When a serving officer or senior military official leaks classified or sensitive deliberations to the press, that's not whistleblowing. That's insubordination. And the press corps that celebrates it is not defending democracy — it's running interference for a bureaucratic apparatus that has never accepted the outcome of the 2016 or 2024 elections.
Iran Is Not a Game
Set aside the media drama for a moment and look at the actual stakes. Iran's nuclear program has crossed multiple red lines that the international community spent decades establishing. The IAEA reported in early 2025 that Iran had enriched uranium to 60% purity — a level with no civilian justification. The mullahs fund Hezbollah, the Houthis, and proxy militias across Iraq and Syria. They've assassinated dissidents on American soil.
The question of whether to use military options against Iran's nuclear infrastructure is genuinely consequential. It deserves serious debate. It deserves rigorous, classified deliberation between the Commander in Chief and his military advisors. What it doesn't deserve is to be litigated through anonymous leaks designed to box in the president before he's made a decision.
That's what this is. A pressure campaign. And the press is the willing instrument of it.
The Fake News Label Is Earned
Critics love to argue that calling something "fake news" is authoritarian. It's not. It's a specific claim about a specific practice: the use of anonymous, unverifiable, politically-timed leaks to manufacture narratives that undermine elected leadership.
Does that describe this story? Judge it yourself. The source is anonymous. The claim is "reportedly." The timing benefits opponents of any military pressure on Iran. The outlet ran it without apparent pushback or verification. And the framing was immediately hostile to the president.

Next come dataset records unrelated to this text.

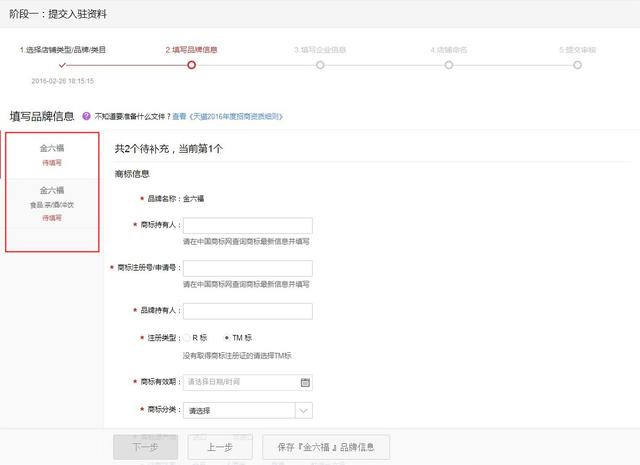The image size is (640, 465).
Task: Click 保存『金六福』品牌信息 button
Action: point(326,447)
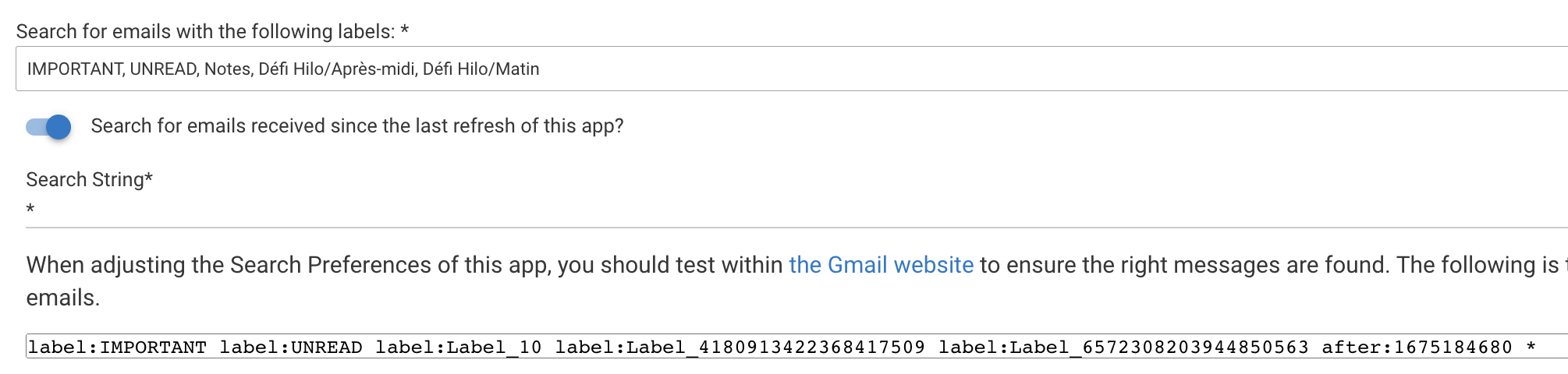This screenshot has height=374, width=1568.
Task: Click the 'When adjusting the Search Preferences' paragraph
Action: point(390,266)
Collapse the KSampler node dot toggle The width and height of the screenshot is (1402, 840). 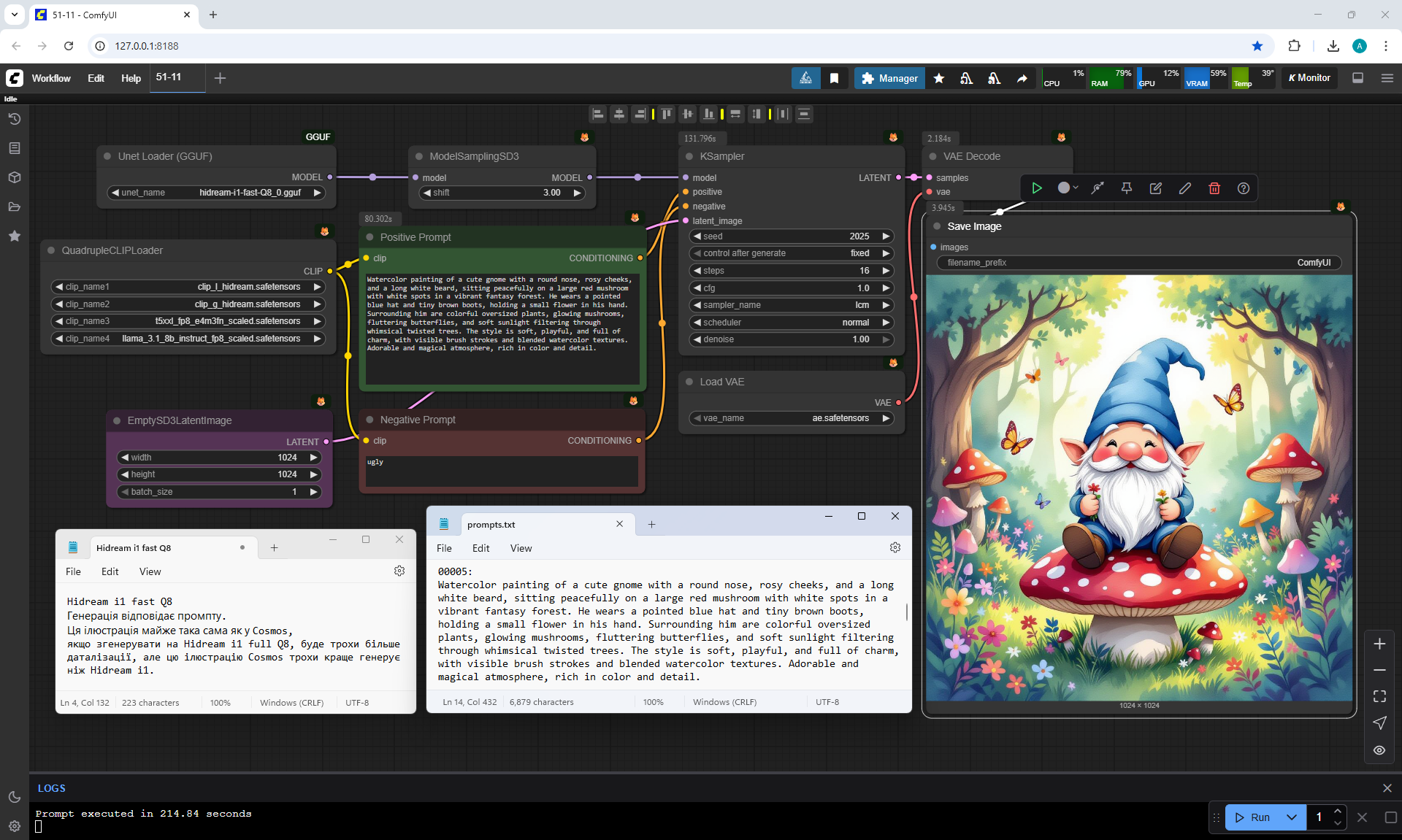point(689,156)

That's not journalism. That's opposition research with a byline.
Trump has been labeled a liar so many times by so many outlets that the label has lost all meaning. But here's the thing: when he calls a specific story fake news and the story rests entirely on anonymous claims nobody can verify, he's not wrong. He's describing what the story actually is.
The generals in this country deserve better than to be used as props in a political war they didn't ask to fight. And the American people deserve press coverage that tells them the truth — not leaks designed to shape their thinking before the decisions are made.